The dire warnings of housing shortage calamity continue — apparently from experts who have severe difficulty counting. That and their own vested interests in ensuring that a myth is perpetuated. According to a report released last week by the Housing Industry Association (which is effectively the union for builders), there is “a need for 466,000 new homes to be built by 2020. The gap currently stands at 109,000 homes.”

Ironically, the previous day, The Age reported that “builders began work on 14,066 new homes in Victoria in the last three months of 2009. This is easily the highest figure in 25 years of records.”

Despite the ostensibly good news, the usually percipient Tim Colebatch found a negative spin, noting that “if sustained, this level of activity would lift Victoria’s housing starts beyond 50,000 for the first time, enabling it to start closing the gap with the state’s population growth — last estimated at 114,000 a year — and reduce the pressure on housing prices.”

Colebatch made the unusual error that many so-called housing experts commit — forgetting that on average, 2.6 people live in each house. That means, if 50,000 dwellings are constructed, that would provide shelter for 130,000 people — that means there isn’t a shortage at all, but rather a surplus — as has been the case for pretty much every year in the last two decades other than last year. Further, it is likely that immigration levels are already tapering off, led by a drop in Indian migrants, partially as a result of violence but more likely due to the Australian Government’s tougher stance on visas.

In today’s Fairfax papers Colebatch was far more sombre on house price levels, noting:

Melbourne house prices have trebled since 1997, not because our incomes trebled, but because we paid those prices by a massive increase in debt.
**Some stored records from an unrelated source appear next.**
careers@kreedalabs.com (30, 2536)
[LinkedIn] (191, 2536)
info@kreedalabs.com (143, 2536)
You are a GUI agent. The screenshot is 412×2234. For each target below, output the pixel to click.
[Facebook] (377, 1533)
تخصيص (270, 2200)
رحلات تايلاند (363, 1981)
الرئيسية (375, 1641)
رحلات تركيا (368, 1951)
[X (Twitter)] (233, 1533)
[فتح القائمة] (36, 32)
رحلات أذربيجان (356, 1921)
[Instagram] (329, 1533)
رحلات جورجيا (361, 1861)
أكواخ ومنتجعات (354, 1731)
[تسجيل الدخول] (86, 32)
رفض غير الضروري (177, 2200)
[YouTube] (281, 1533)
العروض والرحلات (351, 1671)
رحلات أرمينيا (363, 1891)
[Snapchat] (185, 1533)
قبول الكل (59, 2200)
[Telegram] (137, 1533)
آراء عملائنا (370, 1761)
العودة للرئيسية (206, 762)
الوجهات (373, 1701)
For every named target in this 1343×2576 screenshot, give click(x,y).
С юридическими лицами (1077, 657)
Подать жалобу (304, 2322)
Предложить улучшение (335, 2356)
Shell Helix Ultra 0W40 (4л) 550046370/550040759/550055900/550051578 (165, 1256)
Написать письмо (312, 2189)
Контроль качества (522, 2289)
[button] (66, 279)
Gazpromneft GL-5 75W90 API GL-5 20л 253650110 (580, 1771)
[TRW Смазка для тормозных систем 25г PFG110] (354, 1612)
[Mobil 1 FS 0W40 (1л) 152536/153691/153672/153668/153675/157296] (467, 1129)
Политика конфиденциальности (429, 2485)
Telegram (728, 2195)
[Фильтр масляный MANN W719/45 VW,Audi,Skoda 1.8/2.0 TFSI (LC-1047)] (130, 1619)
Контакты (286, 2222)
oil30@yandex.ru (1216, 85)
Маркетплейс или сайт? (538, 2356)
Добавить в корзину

In the 20 years to January 2010, household debt to the banks grew 10 times over, from $118 billion to $1224 billion. As a share of our disposable income, they more than trebled, from 45 per cent of what we earn to 156 per cent.

If we want house prices to keep growing at that pace, we’ll have to keep going deeper into debt at that pace – to more than $4 trillion by 2020, or more than three times our income. Any volunteers?

But back to the misreporting of Australia’s so-called housing crisis, which even extended to the nation’s leading financial newspaper, The Australian Financial Review. Ben Hurley last week chose to accept questionable data provided by RP Data with regards to median rents in ‘top end’ suburbs. Hurley noted that:

The national squeeze on rental accommodation has extended to the top end as wealthy executives shift their families to Australia to capitalise on strong employment growth and skills shortages.

Agents in Sydney and Melbourne say prestige rental properties prices above $1,500 a week are being seized before hitting the market, and parties are bidding up priced by hundreds of dollars.

RP Data had provided information regarding median rents, noting that the median rental amount for East Melbourne in Victoria was $1,000. However, these figures appear substantially higher than the sample in Realestate.com. Based on 63 listed properties in East Melbourne, the median rental price is $500 per week – around half the alleged figure compiled by RP Data. RP Data’s median rental for East Perth appears even more distinct from reality.

Based on 182 listings (a substantial sample size) in Realestate.com, the median rental price for East Perth is $550 per week – less than half the $1,200 weekly rental alleged by RP Data. Similarly, RP Data’s median price of $595 for Glenelg in South Australia appears well above the median on RealEstate.com of $480 weekly.

Crikey attempted contacted RP Data on multiple occasions to gain an understanding of how they obtained their median rental data however, RP Data did not respond to Crikey’s repeated inquiries as to how they prepared what appears to be incorrect results.

It is no wonder that many Australians continue to believe in the housing myth — our media and data agencies aren’t even able to get their facts straight.